**TASK OBJECTIVE**: Which lines of the data include the string "Events"? List them all.

────────

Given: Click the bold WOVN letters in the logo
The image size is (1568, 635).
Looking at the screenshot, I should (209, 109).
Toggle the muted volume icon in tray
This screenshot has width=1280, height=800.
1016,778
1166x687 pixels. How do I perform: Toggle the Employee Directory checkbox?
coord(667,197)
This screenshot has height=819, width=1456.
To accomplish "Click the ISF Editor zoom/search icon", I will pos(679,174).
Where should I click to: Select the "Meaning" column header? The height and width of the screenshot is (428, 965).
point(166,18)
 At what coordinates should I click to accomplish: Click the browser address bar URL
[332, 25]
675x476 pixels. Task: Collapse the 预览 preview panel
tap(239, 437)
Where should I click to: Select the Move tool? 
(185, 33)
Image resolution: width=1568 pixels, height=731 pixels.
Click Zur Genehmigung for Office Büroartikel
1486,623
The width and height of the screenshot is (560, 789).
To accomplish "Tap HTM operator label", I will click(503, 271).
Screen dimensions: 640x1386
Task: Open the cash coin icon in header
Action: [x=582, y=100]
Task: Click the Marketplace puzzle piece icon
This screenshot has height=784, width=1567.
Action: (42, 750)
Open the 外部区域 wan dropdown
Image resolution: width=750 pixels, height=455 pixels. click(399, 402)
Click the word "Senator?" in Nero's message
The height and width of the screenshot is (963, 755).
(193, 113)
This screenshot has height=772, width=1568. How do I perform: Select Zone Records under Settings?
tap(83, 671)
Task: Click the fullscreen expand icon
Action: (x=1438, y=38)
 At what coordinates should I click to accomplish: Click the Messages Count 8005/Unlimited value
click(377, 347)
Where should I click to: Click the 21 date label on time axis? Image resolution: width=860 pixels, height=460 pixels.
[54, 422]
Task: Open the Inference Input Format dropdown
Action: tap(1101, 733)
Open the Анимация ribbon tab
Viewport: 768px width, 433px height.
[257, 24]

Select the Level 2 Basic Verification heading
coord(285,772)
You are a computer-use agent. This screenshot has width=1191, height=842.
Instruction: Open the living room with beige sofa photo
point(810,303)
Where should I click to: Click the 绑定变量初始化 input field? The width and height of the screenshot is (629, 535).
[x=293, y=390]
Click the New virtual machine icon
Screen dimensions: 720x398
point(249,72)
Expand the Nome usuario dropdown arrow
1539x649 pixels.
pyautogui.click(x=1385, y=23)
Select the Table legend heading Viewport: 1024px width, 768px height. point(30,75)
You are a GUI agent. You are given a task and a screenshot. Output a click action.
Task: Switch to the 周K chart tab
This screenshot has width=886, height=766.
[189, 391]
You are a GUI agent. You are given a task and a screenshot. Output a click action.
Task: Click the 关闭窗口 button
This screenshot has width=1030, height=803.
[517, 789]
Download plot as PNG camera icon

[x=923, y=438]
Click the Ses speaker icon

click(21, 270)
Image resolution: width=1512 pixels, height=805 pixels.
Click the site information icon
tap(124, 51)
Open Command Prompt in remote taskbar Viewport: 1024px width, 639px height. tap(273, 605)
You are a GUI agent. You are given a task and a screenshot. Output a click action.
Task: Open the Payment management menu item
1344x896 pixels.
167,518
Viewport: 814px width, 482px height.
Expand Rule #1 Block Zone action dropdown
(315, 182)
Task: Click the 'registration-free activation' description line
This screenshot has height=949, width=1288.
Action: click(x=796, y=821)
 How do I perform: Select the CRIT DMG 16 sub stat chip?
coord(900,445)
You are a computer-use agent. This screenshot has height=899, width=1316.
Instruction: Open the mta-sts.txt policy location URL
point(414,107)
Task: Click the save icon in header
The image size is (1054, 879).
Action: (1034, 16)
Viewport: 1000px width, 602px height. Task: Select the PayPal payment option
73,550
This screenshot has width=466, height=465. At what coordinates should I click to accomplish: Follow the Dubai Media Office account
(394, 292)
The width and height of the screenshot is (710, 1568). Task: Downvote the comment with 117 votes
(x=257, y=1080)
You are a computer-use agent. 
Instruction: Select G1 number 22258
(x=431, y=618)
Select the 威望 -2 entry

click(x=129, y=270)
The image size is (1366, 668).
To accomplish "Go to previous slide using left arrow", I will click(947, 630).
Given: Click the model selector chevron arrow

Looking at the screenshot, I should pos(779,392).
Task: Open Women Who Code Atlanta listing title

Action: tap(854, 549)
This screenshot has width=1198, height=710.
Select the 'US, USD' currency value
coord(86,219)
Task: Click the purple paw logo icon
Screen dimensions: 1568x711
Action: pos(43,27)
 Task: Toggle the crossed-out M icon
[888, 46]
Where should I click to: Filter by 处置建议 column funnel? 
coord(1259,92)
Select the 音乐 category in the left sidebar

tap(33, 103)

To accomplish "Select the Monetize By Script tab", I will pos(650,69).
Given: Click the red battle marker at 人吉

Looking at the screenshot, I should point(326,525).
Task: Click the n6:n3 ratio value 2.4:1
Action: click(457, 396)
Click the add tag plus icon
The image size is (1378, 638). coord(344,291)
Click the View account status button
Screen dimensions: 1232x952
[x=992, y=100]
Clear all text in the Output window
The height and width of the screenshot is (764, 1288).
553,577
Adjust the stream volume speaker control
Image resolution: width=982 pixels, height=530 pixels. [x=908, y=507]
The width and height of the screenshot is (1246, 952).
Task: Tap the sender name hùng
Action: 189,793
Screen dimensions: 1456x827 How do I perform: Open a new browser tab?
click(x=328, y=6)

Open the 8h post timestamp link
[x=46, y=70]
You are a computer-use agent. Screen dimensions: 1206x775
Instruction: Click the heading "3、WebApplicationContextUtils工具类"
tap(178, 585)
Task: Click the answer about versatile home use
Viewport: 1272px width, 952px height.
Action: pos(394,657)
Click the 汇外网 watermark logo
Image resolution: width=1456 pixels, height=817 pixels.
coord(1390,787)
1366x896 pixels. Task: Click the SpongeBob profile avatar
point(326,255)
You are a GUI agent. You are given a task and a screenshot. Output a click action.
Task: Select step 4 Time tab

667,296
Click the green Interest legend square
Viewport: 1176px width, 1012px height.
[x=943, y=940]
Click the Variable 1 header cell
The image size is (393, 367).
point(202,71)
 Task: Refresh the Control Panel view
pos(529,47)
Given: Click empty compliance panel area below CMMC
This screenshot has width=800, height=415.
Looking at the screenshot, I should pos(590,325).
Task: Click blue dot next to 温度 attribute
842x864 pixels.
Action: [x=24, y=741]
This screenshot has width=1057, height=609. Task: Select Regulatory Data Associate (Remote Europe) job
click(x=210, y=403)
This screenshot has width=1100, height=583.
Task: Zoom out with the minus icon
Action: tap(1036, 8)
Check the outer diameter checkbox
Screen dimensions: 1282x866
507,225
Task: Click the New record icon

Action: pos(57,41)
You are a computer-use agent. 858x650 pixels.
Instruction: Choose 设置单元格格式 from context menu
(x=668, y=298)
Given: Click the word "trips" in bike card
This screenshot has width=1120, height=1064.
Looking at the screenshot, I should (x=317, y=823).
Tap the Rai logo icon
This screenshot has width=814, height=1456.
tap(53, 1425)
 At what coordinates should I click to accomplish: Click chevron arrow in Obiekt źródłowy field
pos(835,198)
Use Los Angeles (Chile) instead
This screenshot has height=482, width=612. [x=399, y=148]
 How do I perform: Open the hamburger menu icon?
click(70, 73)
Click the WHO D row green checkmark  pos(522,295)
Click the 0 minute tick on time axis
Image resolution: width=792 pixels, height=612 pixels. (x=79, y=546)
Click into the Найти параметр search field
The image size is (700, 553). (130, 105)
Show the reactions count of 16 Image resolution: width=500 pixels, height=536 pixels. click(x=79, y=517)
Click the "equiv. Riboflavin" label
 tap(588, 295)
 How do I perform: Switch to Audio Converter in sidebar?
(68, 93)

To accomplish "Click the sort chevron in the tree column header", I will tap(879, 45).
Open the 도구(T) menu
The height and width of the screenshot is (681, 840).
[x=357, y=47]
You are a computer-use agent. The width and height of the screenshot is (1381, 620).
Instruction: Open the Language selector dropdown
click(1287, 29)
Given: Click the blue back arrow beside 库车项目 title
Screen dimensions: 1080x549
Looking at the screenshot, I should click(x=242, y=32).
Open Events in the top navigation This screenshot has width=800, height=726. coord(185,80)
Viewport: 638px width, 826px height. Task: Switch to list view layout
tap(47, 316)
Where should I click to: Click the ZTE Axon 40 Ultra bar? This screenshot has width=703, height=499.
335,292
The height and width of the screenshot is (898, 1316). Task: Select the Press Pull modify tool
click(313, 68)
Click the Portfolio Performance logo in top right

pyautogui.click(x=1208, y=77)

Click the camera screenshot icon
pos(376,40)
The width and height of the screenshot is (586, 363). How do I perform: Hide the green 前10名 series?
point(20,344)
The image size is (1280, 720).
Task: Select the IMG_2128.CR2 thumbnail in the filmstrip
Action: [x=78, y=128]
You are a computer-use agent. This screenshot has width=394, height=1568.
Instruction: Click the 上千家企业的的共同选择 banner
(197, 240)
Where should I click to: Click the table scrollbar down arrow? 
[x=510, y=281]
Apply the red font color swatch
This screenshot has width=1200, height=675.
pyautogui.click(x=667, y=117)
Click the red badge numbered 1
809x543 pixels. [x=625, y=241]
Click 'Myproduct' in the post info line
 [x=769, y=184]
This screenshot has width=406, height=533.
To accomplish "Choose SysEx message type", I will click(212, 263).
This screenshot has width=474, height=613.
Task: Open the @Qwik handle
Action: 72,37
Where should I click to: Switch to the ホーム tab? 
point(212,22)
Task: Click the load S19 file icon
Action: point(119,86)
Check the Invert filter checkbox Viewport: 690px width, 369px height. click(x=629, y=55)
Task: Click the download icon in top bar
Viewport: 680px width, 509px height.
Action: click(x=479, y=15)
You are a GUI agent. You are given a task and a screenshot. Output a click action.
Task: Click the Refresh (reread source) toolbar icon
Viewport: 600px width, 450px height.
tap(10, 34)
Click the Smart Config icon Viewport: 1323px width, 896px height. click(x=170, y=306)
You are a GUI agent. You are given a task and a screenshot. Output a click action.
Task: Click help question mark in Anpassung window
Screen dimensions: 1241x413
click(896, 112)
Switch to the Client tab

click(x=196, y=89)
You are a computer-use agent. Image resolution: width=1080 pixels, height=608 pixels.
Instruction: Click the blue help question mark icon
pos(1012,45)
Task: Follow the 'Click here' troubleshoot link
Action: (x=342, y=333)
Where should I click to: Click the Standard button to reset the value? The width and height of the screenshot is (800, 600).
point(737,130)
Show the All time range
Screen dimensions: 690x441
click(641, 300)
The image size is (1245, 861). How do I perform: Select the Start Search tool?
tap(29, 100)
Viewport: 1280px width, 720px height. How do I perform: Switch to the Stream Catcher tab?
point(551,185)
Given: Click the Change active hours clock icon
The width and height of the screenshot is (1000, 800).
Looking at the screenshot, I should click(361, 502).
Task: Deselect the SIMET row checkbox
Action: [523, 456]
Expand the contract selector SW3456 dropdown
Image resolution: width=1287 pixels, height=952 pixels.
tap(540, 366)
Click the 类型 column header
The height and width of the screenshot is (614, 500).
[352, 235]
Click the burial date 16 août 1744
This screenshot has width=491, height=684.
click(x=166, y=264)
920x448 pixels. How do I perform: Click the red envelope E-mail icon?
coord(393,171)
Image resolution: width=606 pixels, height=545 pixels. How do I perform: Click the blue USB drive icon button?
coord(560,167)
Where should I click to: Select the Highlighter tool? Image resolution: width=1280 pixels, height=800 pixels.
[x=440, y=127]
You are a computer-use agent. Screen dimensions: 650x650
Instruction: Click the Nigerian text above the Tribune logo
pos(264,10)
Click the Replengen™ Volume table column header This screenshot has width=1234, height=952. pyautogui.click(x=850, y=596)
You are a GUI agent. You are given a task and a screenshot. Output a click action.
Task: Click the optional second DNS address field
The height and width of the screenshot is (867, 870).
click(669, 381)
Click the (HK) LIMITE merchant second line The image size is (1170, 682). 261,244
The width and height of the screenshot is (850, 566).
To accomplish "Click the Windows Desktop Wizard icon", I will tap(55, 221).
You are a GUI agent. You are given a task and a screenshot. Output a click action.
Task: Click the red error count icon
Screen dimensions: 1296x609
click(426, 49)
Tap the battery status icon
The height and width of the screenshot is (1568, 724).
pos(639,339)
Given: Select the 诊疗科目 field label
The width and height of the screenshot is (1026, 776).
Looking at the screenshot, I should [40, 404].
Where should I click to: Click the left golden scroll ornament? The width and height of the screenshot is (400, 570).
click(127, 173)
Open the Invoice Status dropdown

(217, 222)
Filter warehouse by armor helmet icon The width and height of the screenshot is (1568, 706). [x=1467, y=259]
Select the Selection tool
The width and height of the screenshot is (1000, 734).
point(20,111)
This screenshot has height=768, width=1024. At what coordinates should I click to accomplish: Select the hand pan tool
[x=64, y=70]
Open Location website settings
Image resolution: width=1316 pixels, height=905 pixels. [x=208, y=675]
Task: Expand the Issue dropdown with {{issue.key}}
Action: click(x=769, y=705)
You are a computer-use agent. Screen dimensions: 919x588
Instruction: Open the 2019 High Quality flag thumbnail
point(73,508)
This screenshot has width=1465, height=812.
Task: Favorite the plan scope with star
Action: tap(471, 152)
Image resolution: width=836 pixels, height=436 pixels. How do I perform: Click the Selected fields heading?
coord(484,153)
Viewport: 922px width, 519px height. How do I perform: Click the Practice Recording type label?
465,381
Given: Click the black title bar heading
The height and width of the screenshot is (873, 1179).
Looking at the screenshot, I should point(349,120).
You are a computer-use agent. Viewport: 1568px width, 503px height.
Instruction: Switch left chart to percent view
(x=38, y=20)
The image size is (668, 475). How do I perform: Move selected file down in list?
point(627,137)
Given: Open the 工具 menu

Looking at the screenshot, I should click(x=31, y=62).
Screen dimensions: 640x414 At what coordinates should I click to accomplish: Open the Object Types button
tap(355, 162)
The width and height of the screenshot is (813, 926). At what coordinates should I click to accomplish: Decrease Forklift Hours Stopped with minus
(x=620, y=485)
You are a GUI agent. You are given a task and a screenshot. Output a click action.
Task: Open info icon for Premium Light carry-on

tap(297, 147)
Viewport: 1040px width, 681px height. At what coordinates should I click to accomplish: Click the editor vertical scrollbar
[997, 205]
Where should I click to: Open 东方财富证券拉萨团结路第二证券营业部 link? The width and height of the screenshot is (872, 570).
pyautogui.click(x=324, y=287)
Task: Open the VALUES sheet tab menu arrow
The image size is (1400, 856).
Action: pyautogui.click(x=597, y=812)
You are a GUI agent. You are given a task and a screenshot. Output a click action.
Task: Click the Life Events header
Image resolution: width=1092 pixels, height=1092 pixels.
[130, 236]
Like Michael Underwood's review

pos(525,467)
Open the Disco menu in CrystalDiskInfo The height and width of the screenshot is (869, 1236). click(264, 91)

────────

**EXERCISE RESULT**:
Open Events in the top navigation This screenshot has width=800, height=726. coord(185,80)
Task: Click the Life Events header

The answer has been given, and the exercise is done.